La Secretaría de Hacienda y Crédito Público (SHCP) formalizó un ajuste técnico en la fabricación de la moneda de 10 pesos: la parte central, conocida como núcleo, dejará de producirse con una aleación tradicional de “alpaca plateada” para pasar a ser de acero recubierto de níquel. La resolución ya fue publicada en el DOF y entra en vigor de inmediato, abriendo la puerta a que, una vez concluidos los ajustes industriales, se inicien acuñaciones con la nueva composición.

El cambio no modifica el diseño ni el anillo exterior bimetálico que distingue a esta denominación. En términos prácticos, para el público la moneda conservará su apariencia general y su poder liberatorio, mientras que el ajuste se concentra en el costo y la logística de producción para la autoridad monetaria y la Casa de Moneda.

El movimiento se da en un contexto en el que los bancos centrales del mundo han buscado optimizar el costo unitario de monedas de alta circulación. En México, el crecimiento del comercio minorista, la persistencia del efectivo en ciertos giros y regiones, y el desgaste natural de piezas que cambian de manos con frecuencia presionan el presupuesto operativo asociado a la reposición de numerario.
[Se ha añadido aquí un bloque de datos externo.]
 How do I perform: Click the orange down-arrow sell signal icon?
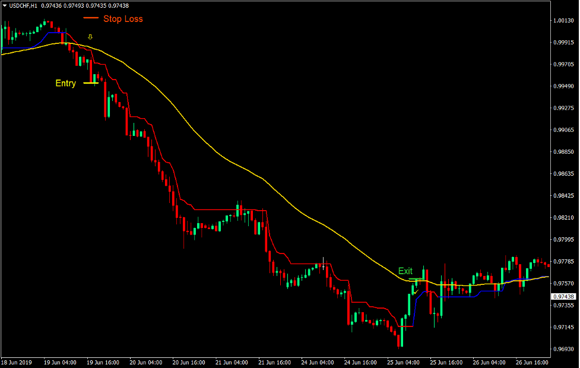[x=90, y=37]
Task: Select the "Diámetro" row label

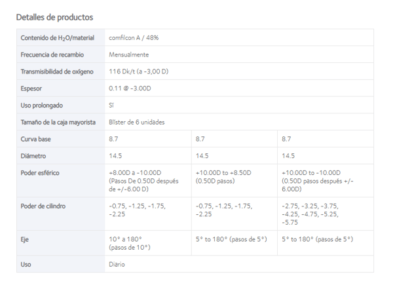Action: pyautogui.click(x=33, y=156)
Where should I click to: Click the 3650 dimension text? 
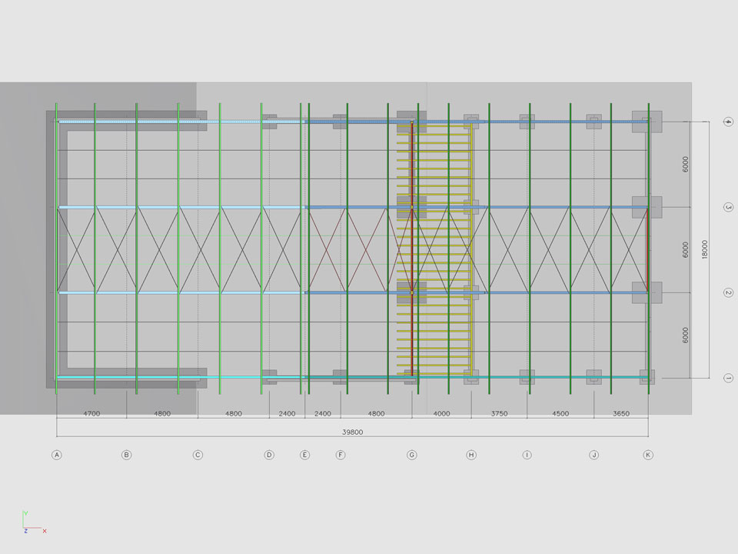tap(621, 414)
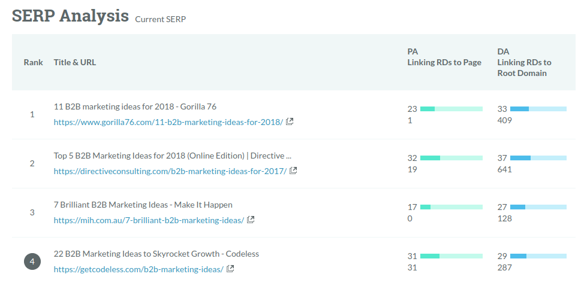Click the 'PA Linking RDs to Page' column header
This screenshot has width=581, height=286.
pos(444,57)
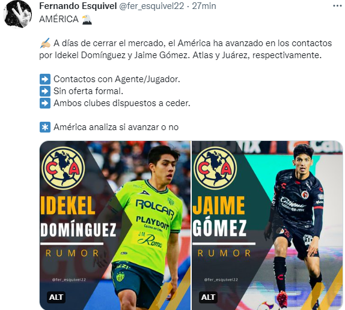Click the AMÉRICA heading text
Screen dimensions: 345x310
[x=59, y=19]

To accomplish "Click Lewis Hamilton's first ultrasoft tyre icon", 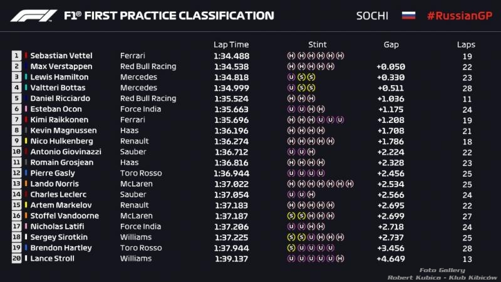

Por qué el material importa: costos, durabilidad y operación del efectivo

La elección de acero recubierto de níquel responde, principalmente, a criterios de economía y desempeño físico. En general, el acero es más barato y resistente que varias aleaciones con alto contenido de cobre y otros metales, lo que puede traducirse en menores costos de insumo y mejor tolerancia al uso rudo. Para la operación cotidiana, una moneda más durable tiende a reducir la tasa de reposición por desgaste, lo cual disminuye gastos de acuñación, transporte y manejo en la cadena de efectivo.

Además, la fabricación de monedas es un componente discreto pero constante dentro de la infraestructura financiera: requiere planeación de inventarios, capacidad de producción, distribución a través del sistema bancario y procesos de retiro de piezas deterioradas. En periodos de mayor actividad económica —y particularmente en temporadas de alto consumo— la disponibilidad de numerario sigue siendo clave para transacciones de bajo monto, pese al avance de pagos electrónicos.

De acuerdo con la disposición, las monedas actuales de 10 pesos seguirán circulando con normalidad y mantendrán su validez hasta que el Banco de México determine su eventual retiro. En México, este tipo de transiciones suele ser gradual: conviven varias “generaciones” de piezas, y el reemplazo ocurre conforme las monedas viejas regresan al sistema bancario y son separadas por condición física.

Para el sistema financiero y el comercio, la principal implicación es operativa: ajustes a procesos de verificación y manejo, particularmente en máquinas de autoservicio, validadores y equipos de conteo que dependen de parámetros físicos y electromagnéticos. Aunque el diseño no cambia, una nueva composición puede requerir calibraciones técnicas para asegurar aceptación y reducir rechazos en dispositivos automatizados, un punto relevante para transporte público, estacionamientos y ciertos servicios.

En un plano más amplio, la decisión refleja un patrón de administración de costos del Estado en áreas donde el público no percibe cambios inmediatos, pero que sí afectan el gasto recurrente. En los últimos años, México ha mantenido una política monetaria enfocada en estabilidad de precios y en el anclaje de expectativas, mientras que, en paralelo, se afinan procesos logísticos y de eficiencia en la provisión de efectivo, que sigue siendo un componente importante de la vida económica cotidiana.

Hacia adelante, el calendario real de transición dependerá de la capacidad de la Casa de Moneda para completar adecuaciones, del ritmo de demanda de piezas y de la velocidad con que las monedas actuales regresen al circuito bancario. Para el consumidor, el mensaje central es claro: la moneda de 10 pesos no cambia de valor ni de diseño, pero sí moderniza su “ingeniería” para ser más económica y resistente.

En perspectiva, el ajuste a materiales es un recordatorio de que la infraestructura del dinero físico se administra con criterios industriales: costos, durabilidad y compatibilidad operativa. El reto será ejecutar la transición sin fricciones en comercios y equipos automatizados, manteniendo la confianza y la fluidez del efectivo en la economía mexicana.